When I got to freshman orientation, I ended up spending a lot of time with the son of one my dad's former colleagues. Short and more than a little goofy, I couldn't imagine him shouting my name into the sunset, his face strained with the intensity of his passion. But he did pay me a fair share of flattering attention, and I decided to give him a shot. When he kissed me a few days later, injecting his tongue into my mouth and letting it sit there like a paralyzed slug, I realized that he was no Heathcliff. Perhaps, love just wasn't as grand as my favorite authors had convinced me it would be.
The rest of the year didn't yield any promising entanglements -- most of my suitors were frat boys or, in at least one case, an unfortunately creepy guy who wrote poems about me. I would be returning to Kenya for the summer and I didn't have a single romantic story to spin to my high school friends.
Of course, that was when I met him -- the night before leaving for the entire summer. We'll call him Heathcliff. Tall and dark-haired, Heathcliff had a wounded past, which only made him more intriguing. Though I had only just met him, I wanted to soothe him and help heal his deep wounds. We talked through the night and went on a leisurely midnight drive through the rural roads surrounding our school. And it certainly didn't hurt my growing infatuation that, upon discovering I had not yet learned to drive, he immediately insisted I get behind the wheel of his car. "Ah, this is it," I thought. "This is what Emily Brontë was thinking of." And it was -- the thrilling, exuberant, and frightening high I had been waiting for. When he kissed me at the end of the night and told me that he looked forward to spending time with me the next year, I could swear I almost swooned.

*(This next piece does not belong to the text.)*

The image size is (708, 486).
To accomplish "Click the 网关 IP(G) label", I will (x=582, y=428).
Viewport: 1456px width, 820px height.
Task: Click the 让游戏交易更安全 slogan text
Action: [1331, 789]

And then I had to leave... for the entire summer. When I finally returned to the U.S., I couldn't wait to reconnect with Heathcliff, who I had only spoken to a few times over the summer. I had grand plans for our reunion -- I imagined that our first midnight drive would be repeated countless times. I dialed his number on my cell phone with trembling fingers. No guy had ever made me feel this way before -- no one had made me experience this aching sense of anticipation and desire.
When Heathcliff finally answered his phone, though, I could tell something was off. He didn't seem to be the same cool, witty, sensitive guy who had charmed me so many months past. He claimed that he was now the owner of two businesses that he had formed over the summer. Because of this, he would not be returning to college. He was too busy running his business and cruising around in his brand new Camaro. Not only did Heathcliff not sound like the guy I had been dreaming about for months, he also didn't sound like a completely sane person. I left our conversation feeling confused and not a little bit stupid. Had I imagined everything? Did I create Heathcliff from thin air?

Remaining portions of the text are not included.